Church Wedding

Just a few decades ago, almost every couple either eloped or was married in a church. Today, brides and grooms have more options, but many still choose to become man and wife in a religious setting. If you’re considering a religious location for your ceremony, there are some things to consider when planning and some ways to incorporate your decision into your invitation selection.

Choosing a Church Wedding

Obviously, if you’re considering having a church wedding you’ll need to pick an appropriate location. This is going to involve a few factors. First, you’ll want a church from your own faith. Many couples want to use their regular church for the ceremony, which is a great idea if it’s large enough. That brings us to the second factor: size. Hopefully, you already have some idea of how large or small of a wedding you want so you can pick a church that would meet your needs. Don’t simply look at the exterior of the church to determine how many people it can hold – exteriors can be misleading. Call the church yourself and ask about seating.

Finally, availability is going to be an issue with some of the churches, particularly during the wedding season. If you don’t have a particular day in mind for the wedding and are fairly flexible, then you shouldn’t run into too much trouble finding a time when the church you want will be free. However, if you do have your heart set on a special date, start making your arrangements as early as possible and have the money ready for a deposit so you can secure the church for your day.

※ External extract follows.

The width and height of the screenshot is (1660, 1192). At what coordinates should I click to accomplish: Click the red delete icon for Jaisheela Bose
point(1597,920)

In addition to selecting the church for your ceremony, you’ll need to pick an officiant. This person will normally be a minister from your faith. Most churches have a minister on staff who may do the service for you at an additional cost, but you can usually choose your own officiant. Couples sometimes ask their own ministers to do the service – this is a nice idea if he’s available. Otherwise, you may need to get referrals from your friends and family members, interview several officiants, and select the one you want to oversee your special day. Remember officiants do usually charge a fee so if you’re on a budget this might be something else you want to consider.

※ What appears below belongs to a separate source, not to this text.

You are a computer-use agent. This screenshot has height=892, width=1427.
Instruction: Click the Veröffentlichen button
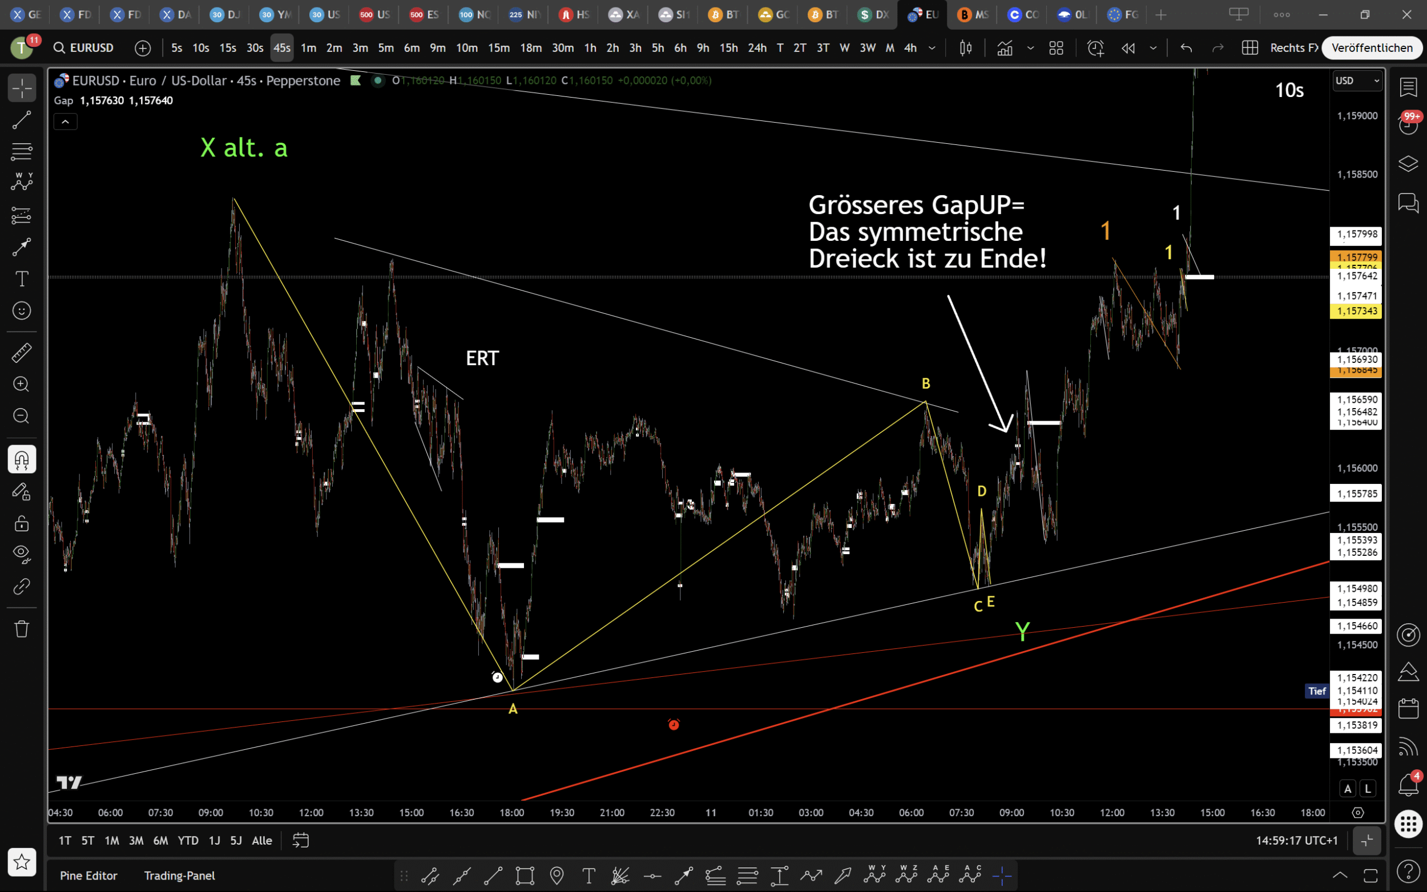click(x=1372, y=48)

Church Weddings & Your Invitations

Usually, church weddings are formal affairs. Out of respect for the institution, you wouldn’t want to do anything too unusual or wear anything that might be considered inappropriate. That means your invitations should stay fairly traditional.

Traditional invitations are typically printed on ivory, cream, or white paper in black ink. The message is presented in a fancy script – usually with no more than two different font styles. The wording is also very formal and should reflect whoever is hosting (i. e. paying for) the wedding. Below is an example that would be appropriate if the bride’s parents were hosting the ceremony:

Mr. and Mrs. Christian Huff
request the honour of your presence
at the marriage of their daughter
Christina Renee
to
Kevin Anderson Smith
on Sunday, the 14th of April
2007
at five o’clock in the evening
St. Paul’s Cathedral
555 Lakewood Avenue
Atlanta, Georgia

Remember your traditional invitations will also include a piece of tissue paper placed over the print to prevent ink smudging and double envelopes – an old tradition meant to protect the actual invitation from damage and to keep dirt from touching the recipients’ hands.

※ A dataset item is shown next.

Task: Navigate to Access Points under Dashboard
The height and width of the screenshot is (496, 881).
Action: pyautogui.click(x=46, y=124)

Of course, you can do a few other things with your church wedding invitations to make them your own, if you desire. For example, consider adding a blessing to your invitation. If you have a favorite verse from your religious text, such as the Bible, or if your minister has a certain prayer that you love, consider either adding them to the actual invitation or have them printed up separately then mailed with the invitation. Make sure to use this blessing at your actual ceremony as well.

Another option is to include a photograph of the church on the front of your invitations. A black and white photo can help your invitations retain that classy, formal tone while also providing a visual keepsake for your guests.

One part of your invitation that shouldn’t be optional are instructions on how to get to the church. Unless everyone you’ve invited is familiar with the location, you should send a small map or clearly written instructions along with every invitation so no one gets lost. Sure, they could always go online to get directions in today’s computer age, but the only work you want your guests to do is shopping for your wedding present.